**** RECORD SET ****

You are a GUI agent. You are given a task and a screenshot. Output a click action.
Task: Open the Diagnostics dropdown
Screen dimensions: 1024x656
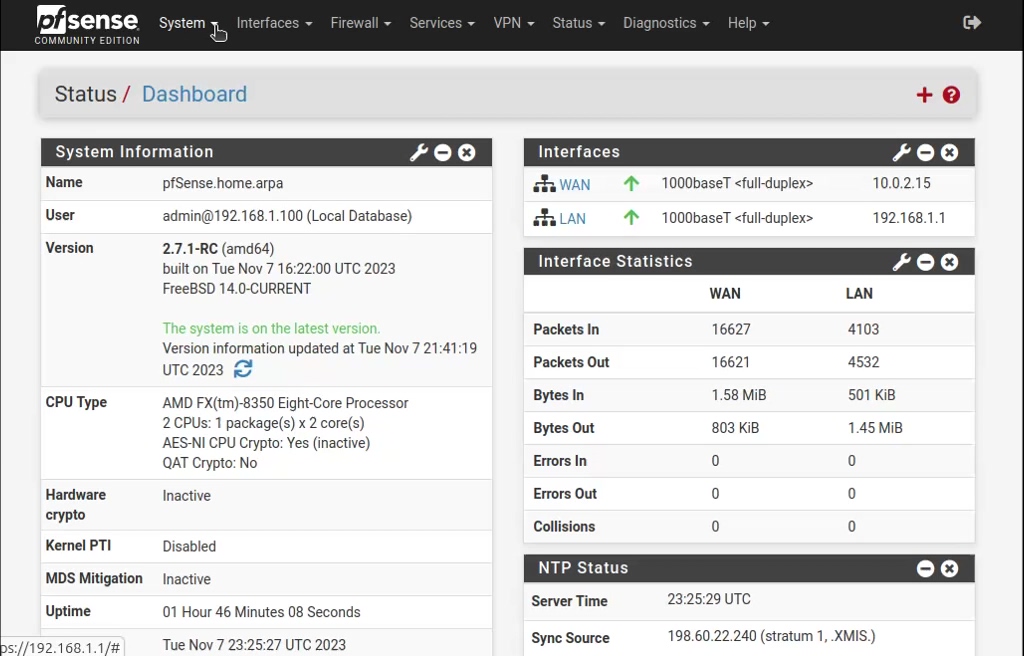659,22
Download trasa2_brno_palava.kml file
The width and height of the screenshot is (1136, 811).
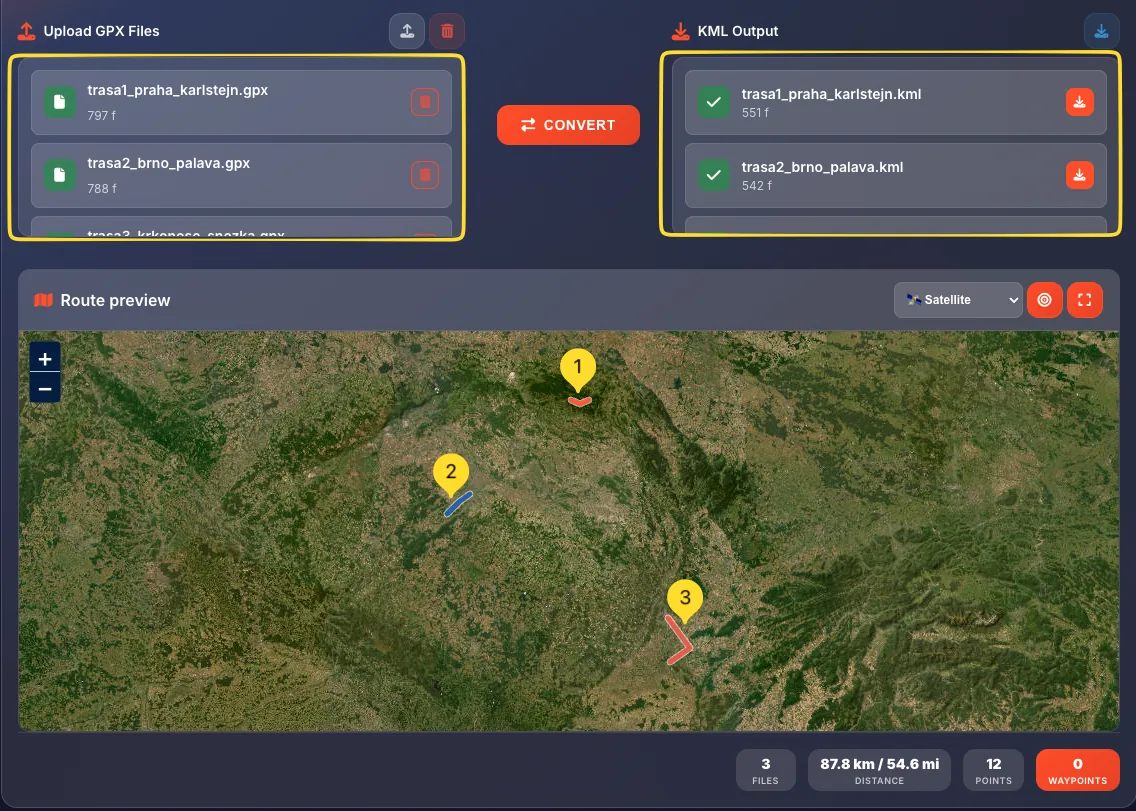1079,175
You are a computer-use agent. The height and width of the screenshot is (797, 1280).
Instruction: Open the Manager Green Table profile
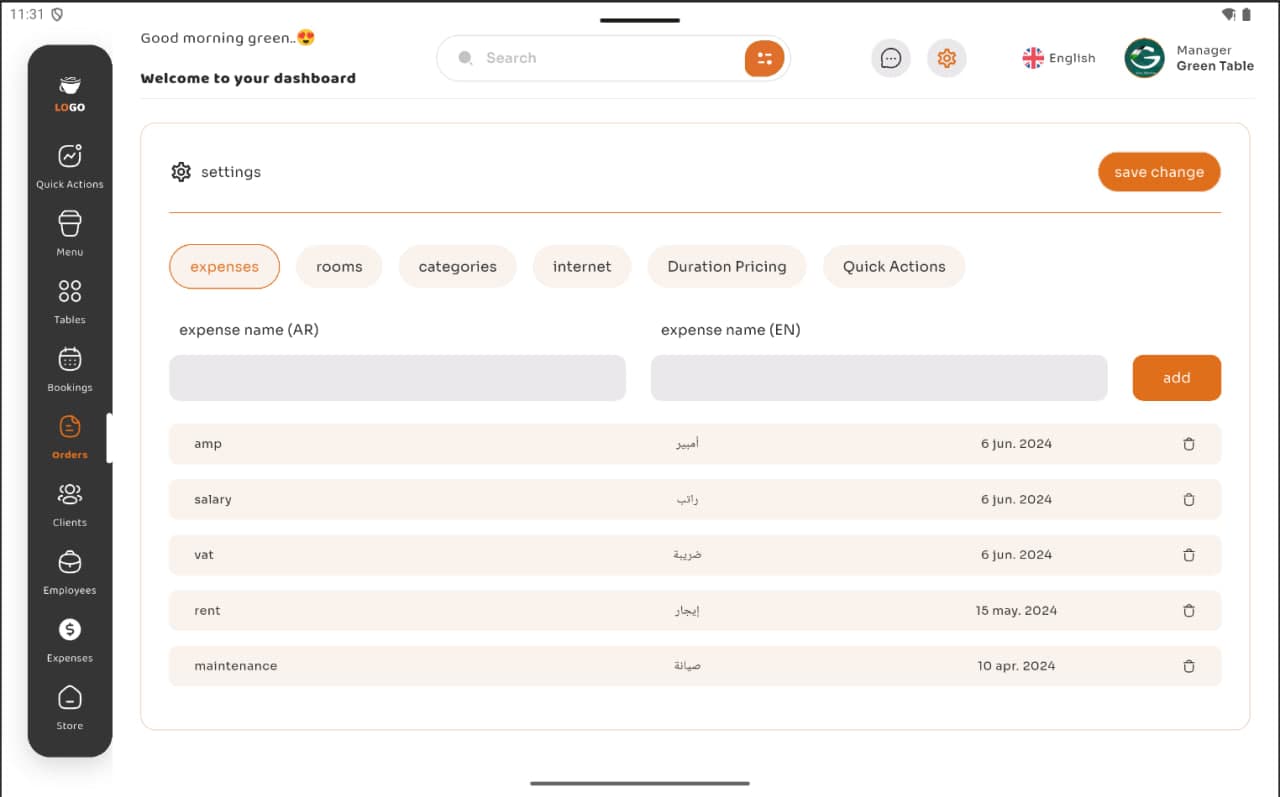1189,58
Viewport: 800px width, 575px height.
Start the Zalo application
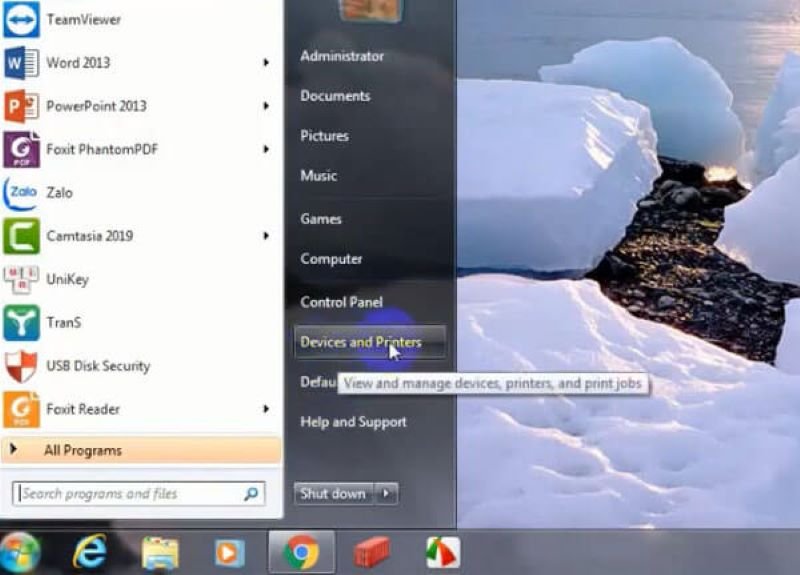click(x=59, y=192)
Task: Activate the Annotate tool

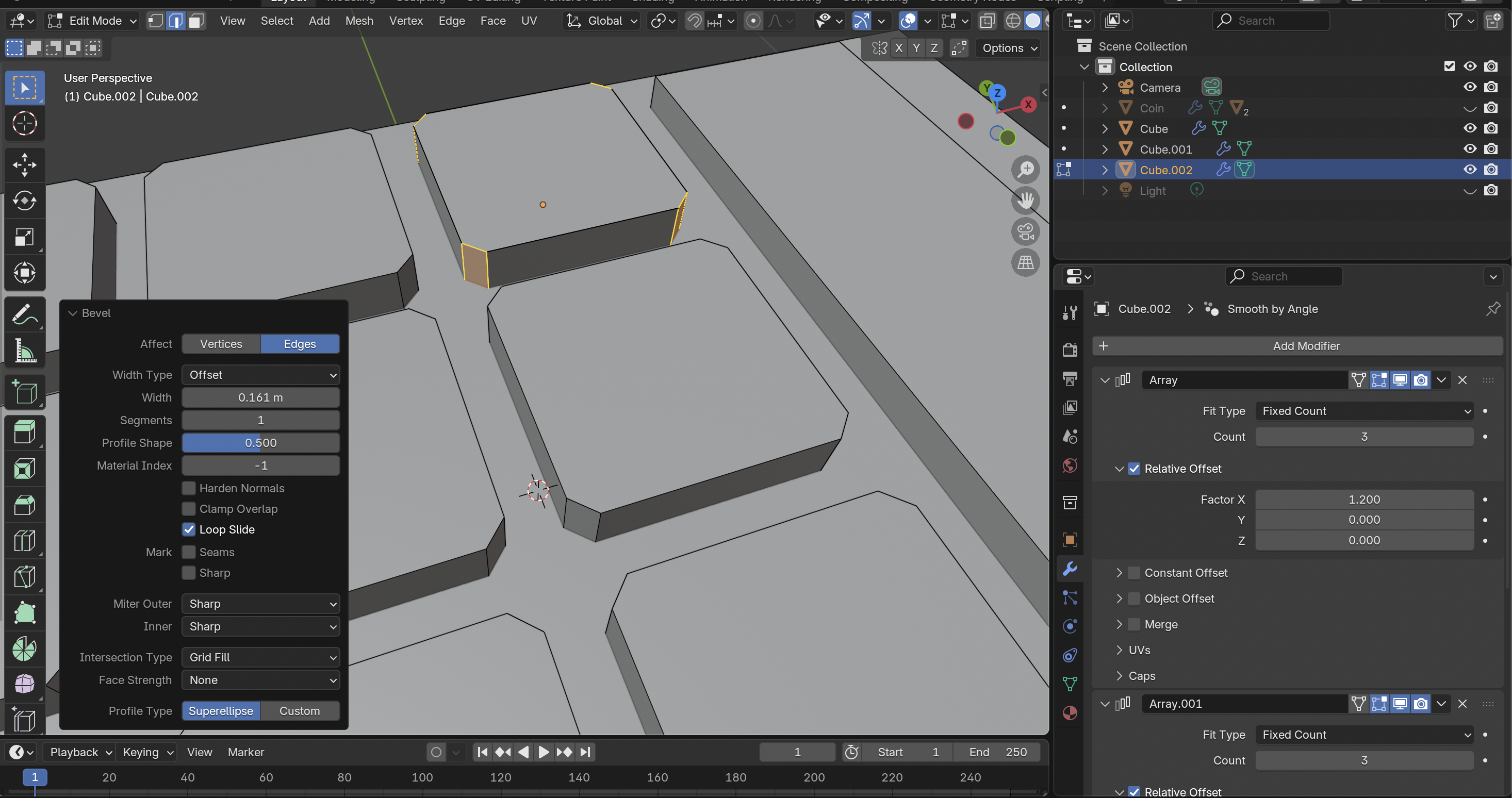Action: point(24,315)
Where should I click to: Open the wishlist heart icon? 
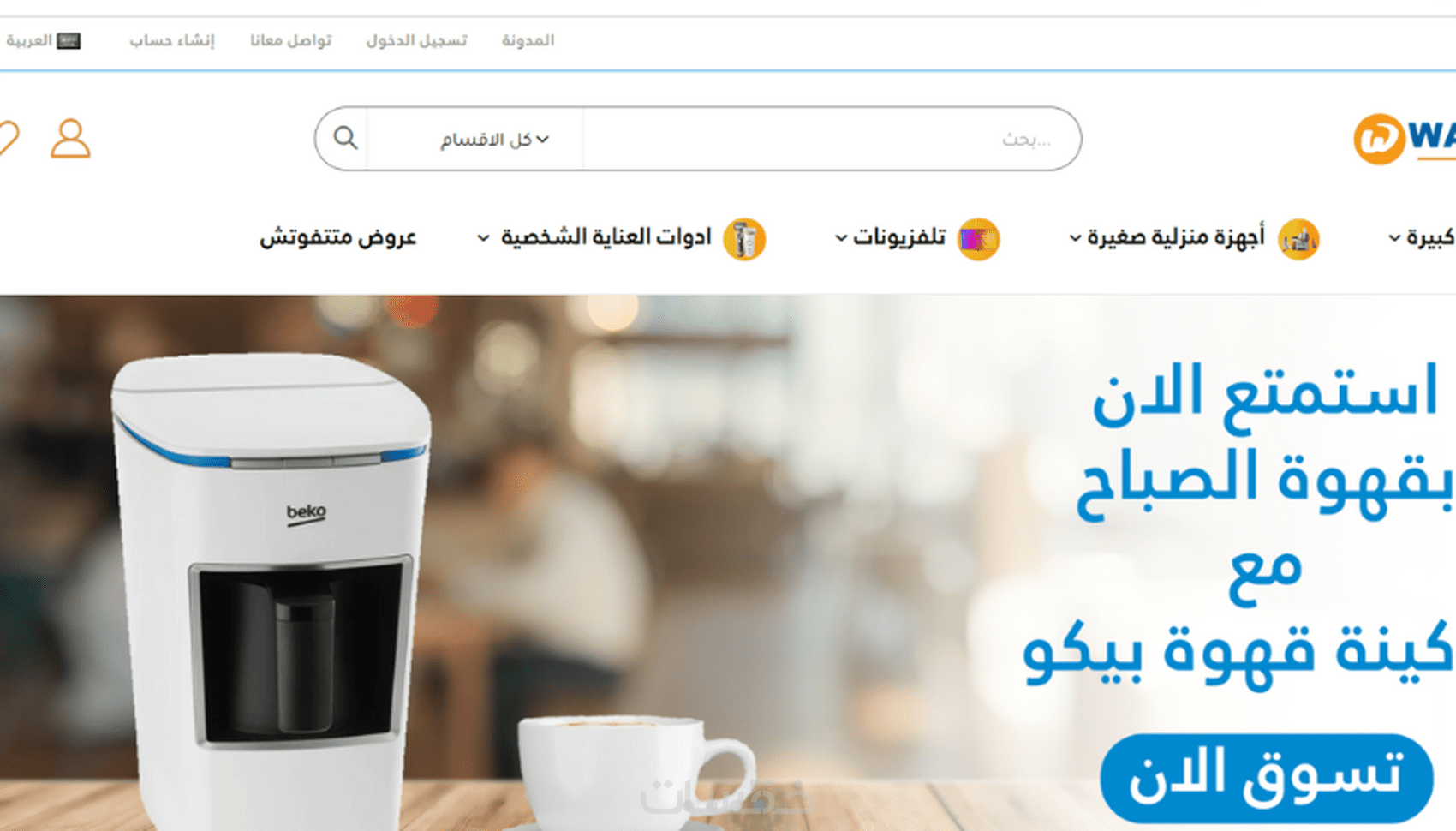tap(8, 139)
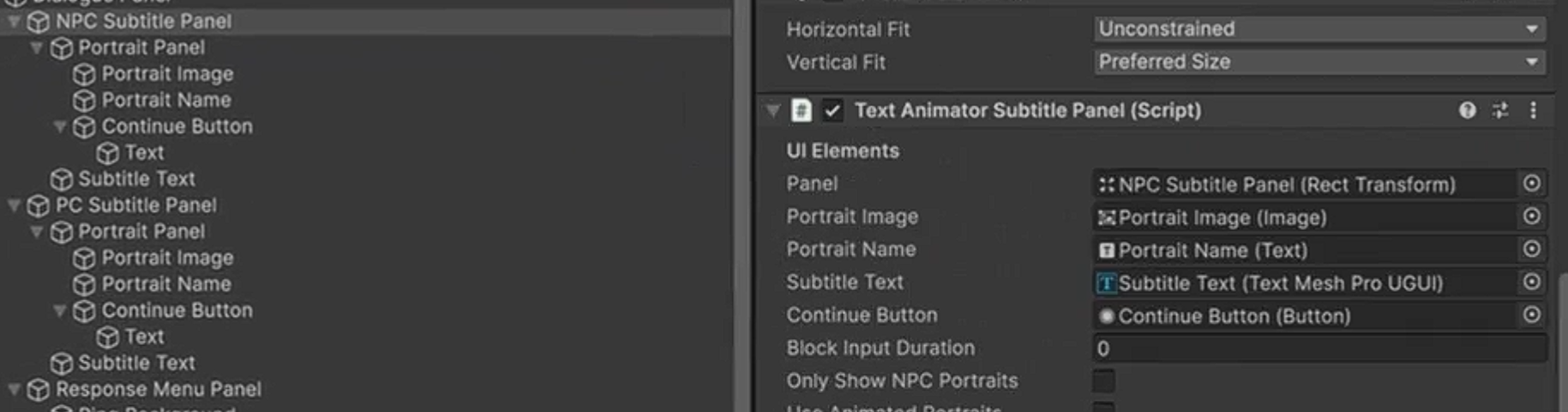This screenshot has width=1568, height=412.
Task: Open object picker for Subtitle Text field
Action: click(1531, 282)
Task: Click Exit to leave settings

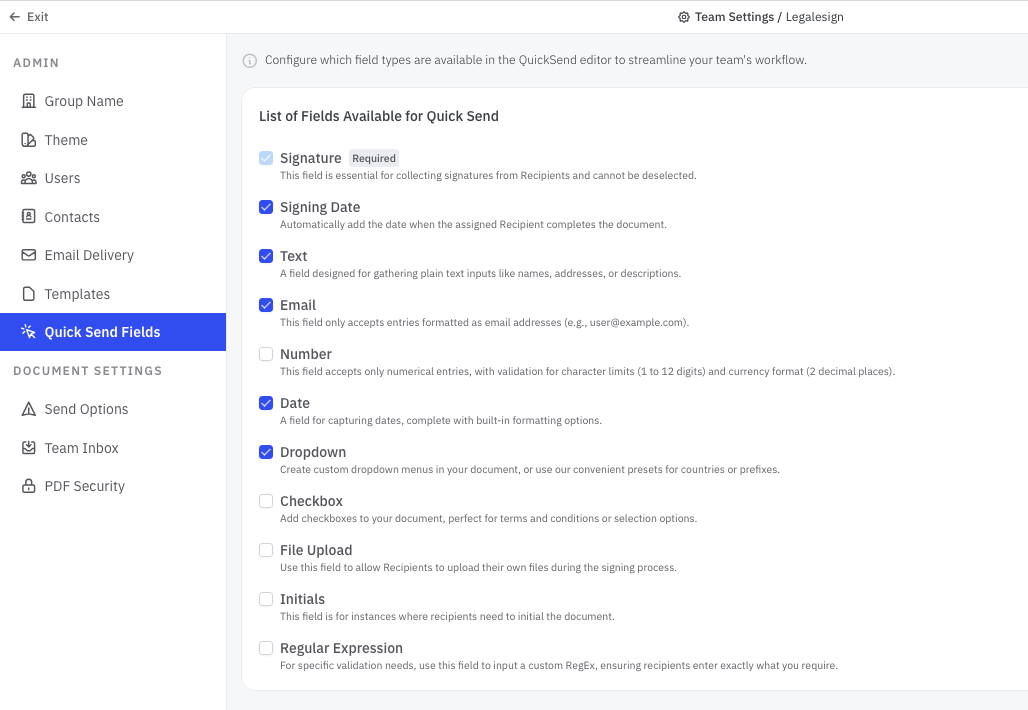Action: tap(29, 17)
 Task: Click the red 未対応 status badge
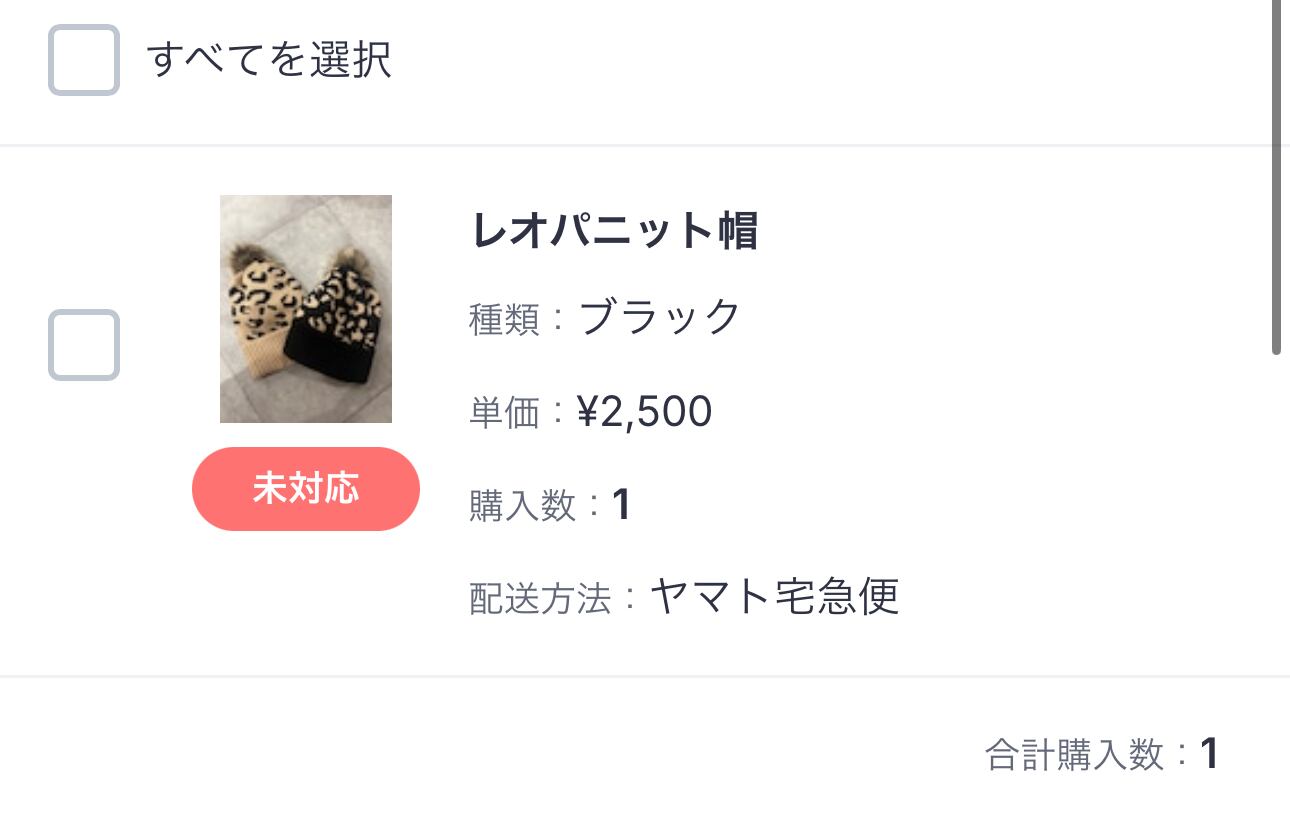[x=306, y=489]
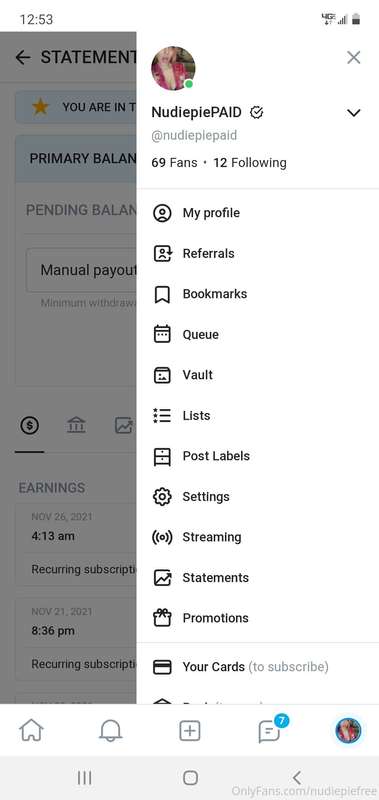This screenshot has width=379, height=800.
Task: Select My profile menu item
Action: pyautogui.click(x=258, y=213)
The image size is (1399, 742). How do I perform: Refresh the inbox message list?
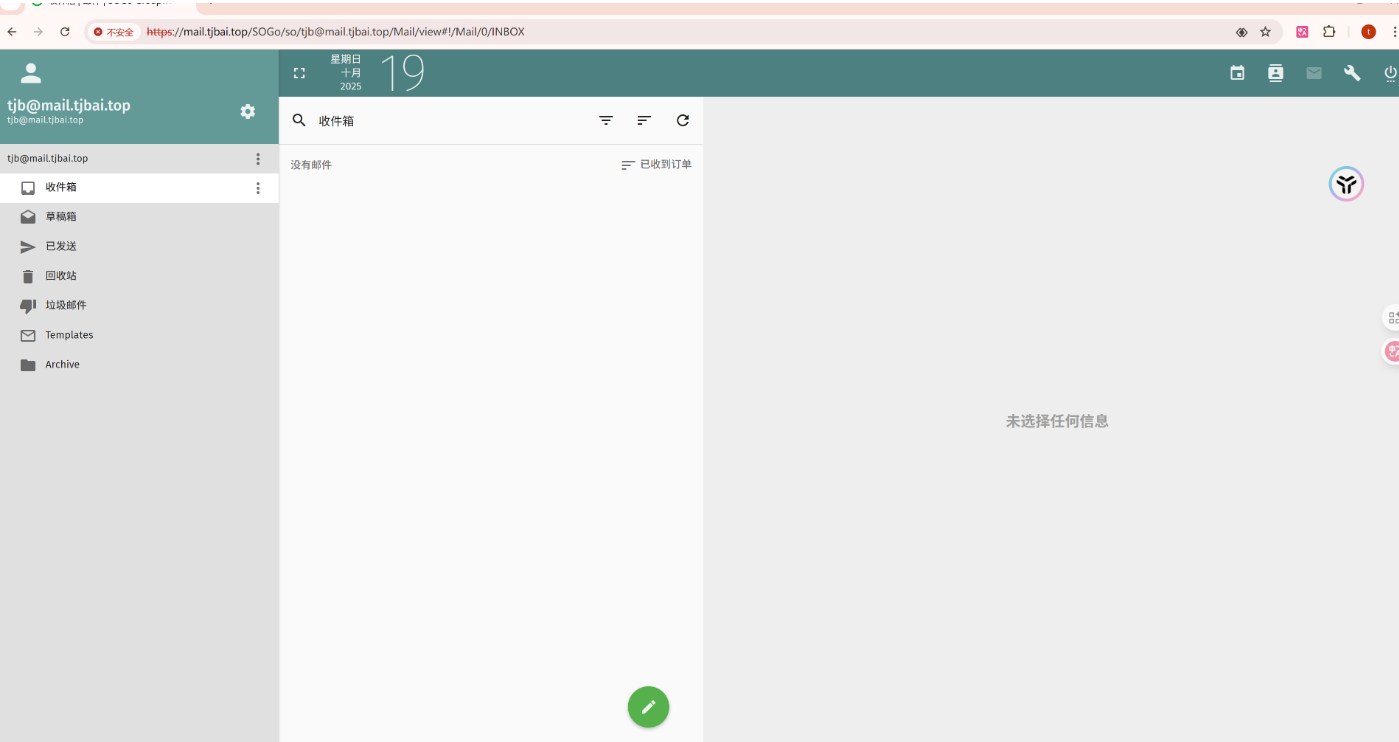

****

- [WORK TO DO]
Rewrite the rows as a numbered list, leaving out blank lines and pictures, starting at the beginning of the rows and ending at the line containing "Action: tap(29, 17)".

- [PROBLEM SOLUTION]
1. You are a GUI agent. You are given a task and a screenshot. Output a click action.
2. Task: Open the Diagnostics dropdown
3. Screen dimensions: 1024x656
4. 659,22
5. Download trasa2_brno_palava.kml file
6. The width and height of the screenshot is (1136, 811).
7. 1079,175
8. You are a computer-use agent. The height and width of the screenshot is (797, 1280).
9. Instruction: Open the Manager Green Table profile
10. 1189,58
11. Viewport: 800px width, 575px height.
12. Start the Zalo application
13. click(x=59, y=192)
14. Task: Activate the Annotate tool
15. Action: point(24,315)
16. Where should I click to: Open the wishlist heart icon? 
17. tap(8, 139)
18. This screenshot has width=1568, height=412.
19. Task: Open object picker for Subtitle Text field
20. Action: click(1531, 282)
21. Task: Click Exit to leave settings
22. Action: tap(29, 17)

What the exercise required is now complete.